[BEGIN Source data]
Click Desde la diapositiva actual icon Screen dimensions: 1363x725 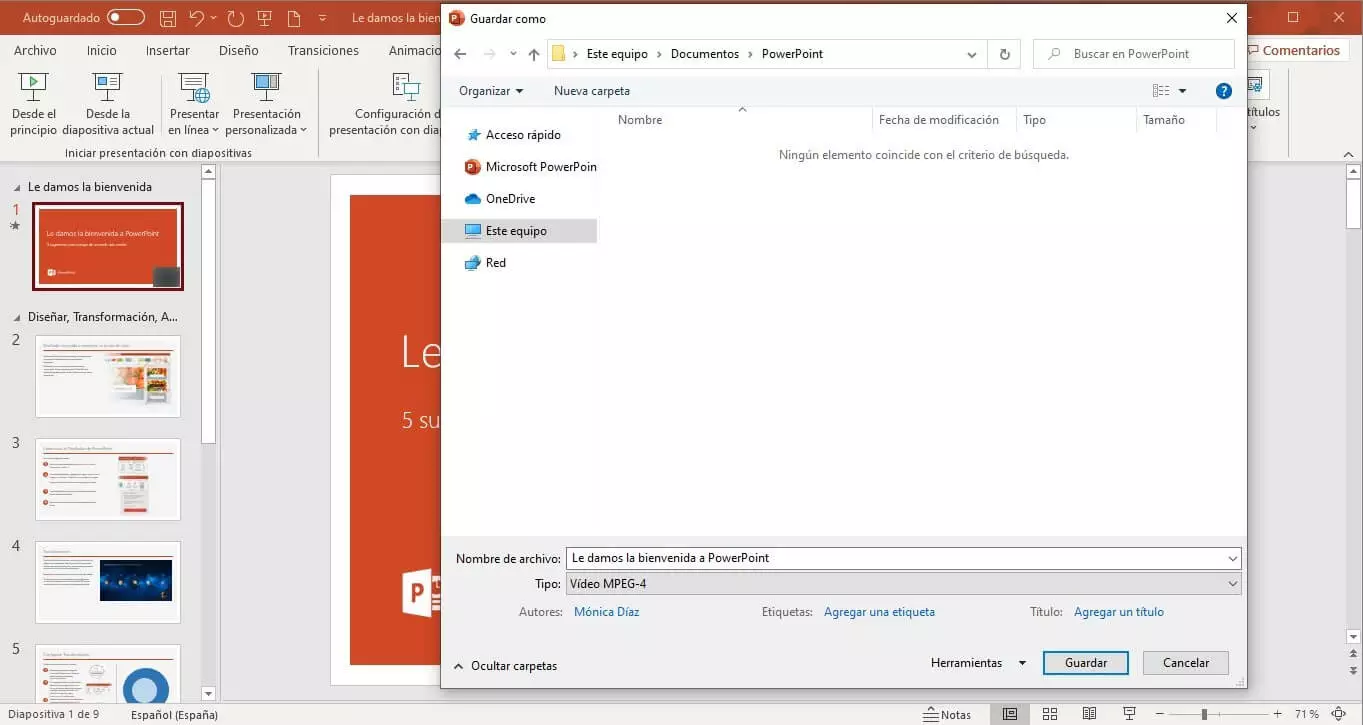pyautogui.click(x=107, y=88)
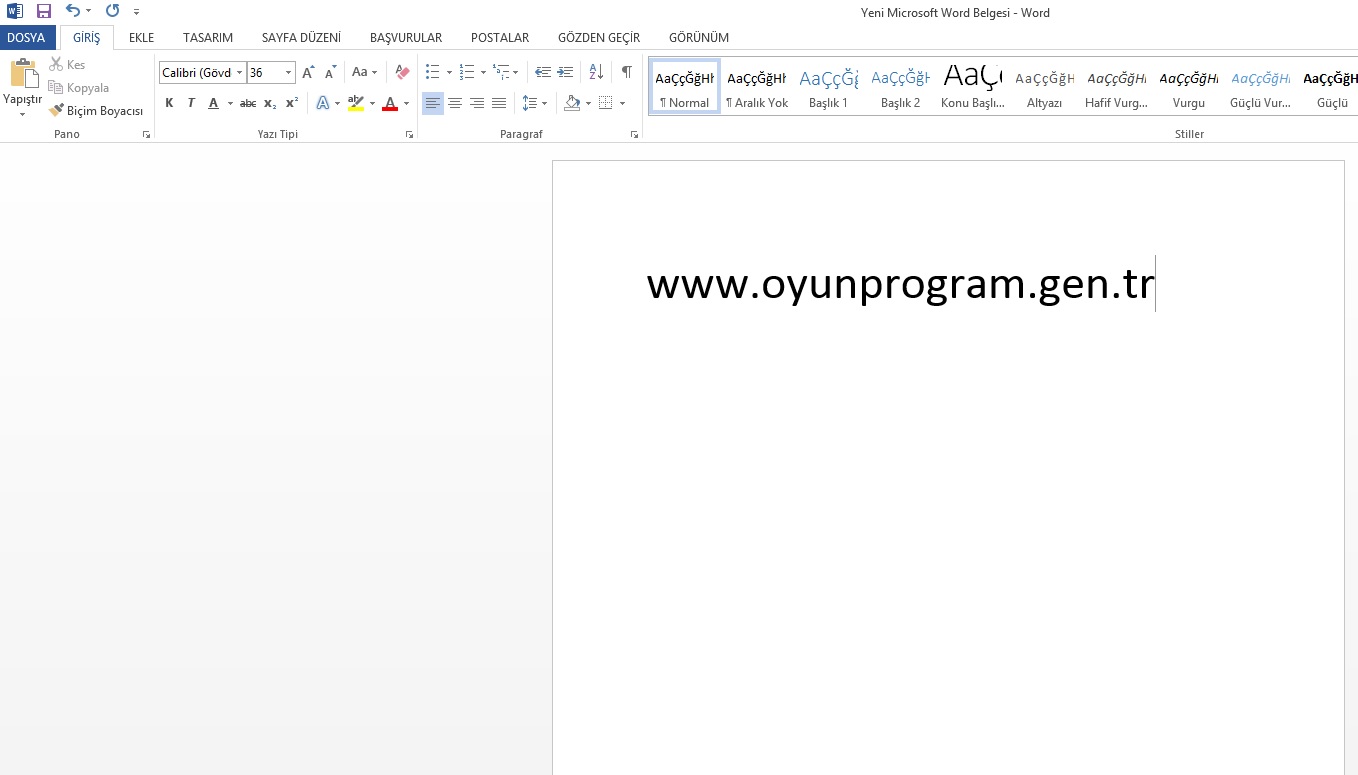Toggle bold formatting with the K button
Screen dimensions: 1358x775
[169, 103]
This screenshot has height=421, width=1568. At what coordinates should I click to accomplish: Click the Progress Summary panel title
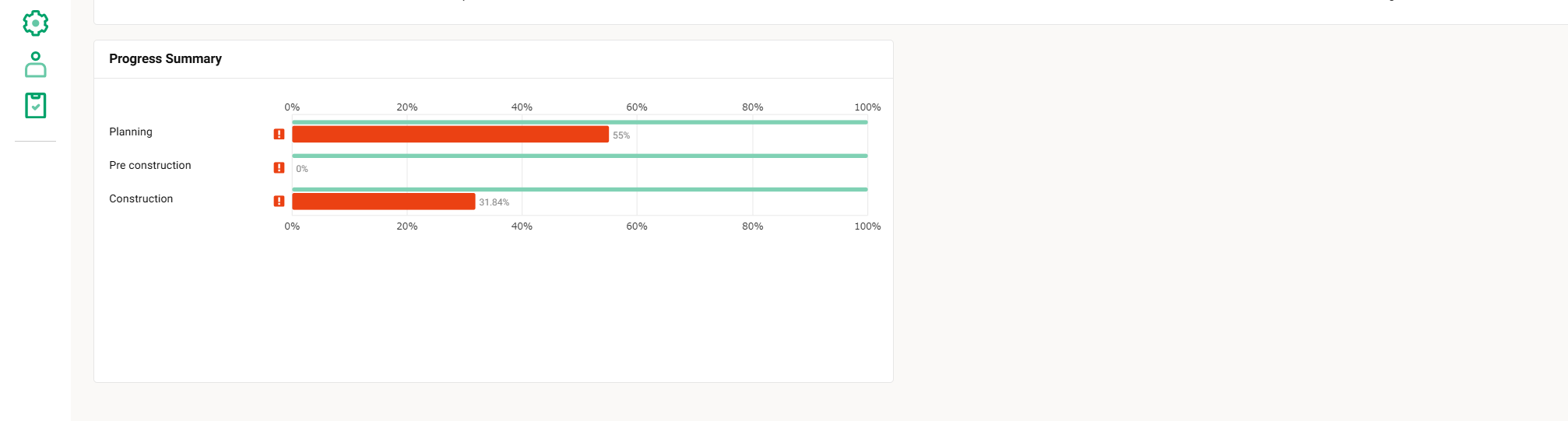(165, 58)
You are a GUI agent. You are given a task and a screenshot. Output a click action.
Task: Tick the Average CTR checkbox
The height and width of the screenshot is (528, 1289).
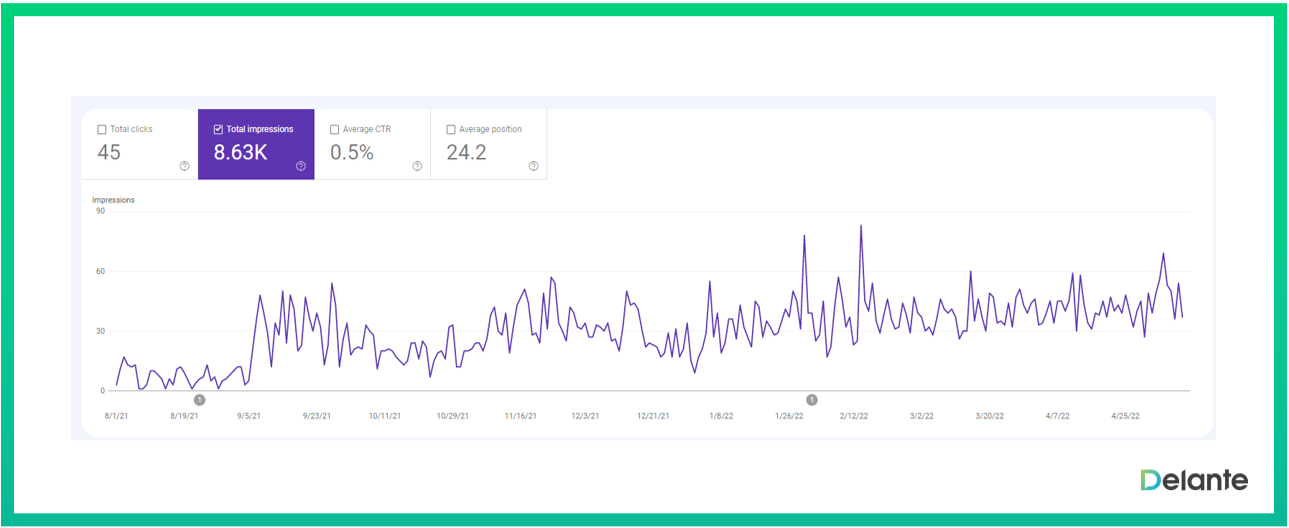point(335,130)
[END Source data]
Pick out each line of the items above that includes the string "width", and copy those lines out.

# Completed exercise
This screenshot has height=421, width=1568. At what coordinates should I click to accomplish: Click the Progress Summary panel title
The height and width of the screenshot is (528, 1289).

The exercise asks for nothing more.